Der erzwungene Aufenthalt zu Hause führt auch zu einem dramatischen Anstieg häuslicher Gewalt. Es gibt kaum noch Platz, um Mütter und Kinder vor den Übergriffen gewalttätiger Männer in Sicherheit zu bringen. Und die soziale Kontrolle grenzt mancherorts an Hysterie: Menschen, die das ganze Jahr über ihre Residenzen in Le Touquet-Paris Plage bewohnen, beäugten an Ostern auf den sonst wenig frequentierten Straßen misstrauisch neue Gesichter: Besitzer von Zweitwohnsitzen könnten die Gefahr von draußen einschleppen. Trotz der Kontrolle bleiben viele Schlupflöcher an den Stränden des Ärmelkanals: Die Zahl der Menschen, die sich quer durch Europa auf den Weg Richtung Calais gemacht haben, wächst und damit die Versuche, auf Schlauchbooten über die Meerenge nach England zu gelangen. Seit dem Ende der Winterstürme und begünstigt durch das anhaltend gute Wetter ist die Zahl derer gestiegen, die die Boote der französischen Küstenwache aus Seenot retten müssen: Es sind mehr als 1000 Migranten, über 150 Prozent mehr als im ganzen Jahr 2019, berichten die Behörden.

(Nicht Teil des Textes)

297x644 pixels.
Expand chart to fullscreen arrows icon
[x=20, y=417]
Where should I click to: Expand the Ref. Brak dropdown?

Und was wird aus der Sommersaison? Vermietern drohen bei weiteren Einschränkungen massive Einbußen, andererseits könnten mit den Touristen neue Infektionen auf die dicht belegten Strände eingeschleppt werden. Angesichts dieser großen Probleme haben selbst Politiker mit Zivilcourage wie Philippe Fait und Kollegen wenig Handlungsmöglichkeiten. Bleibt den Hückeswagenern und ihren französischen Freunden die Hoffnung auf eine baldige Beherrschung der Epidemie.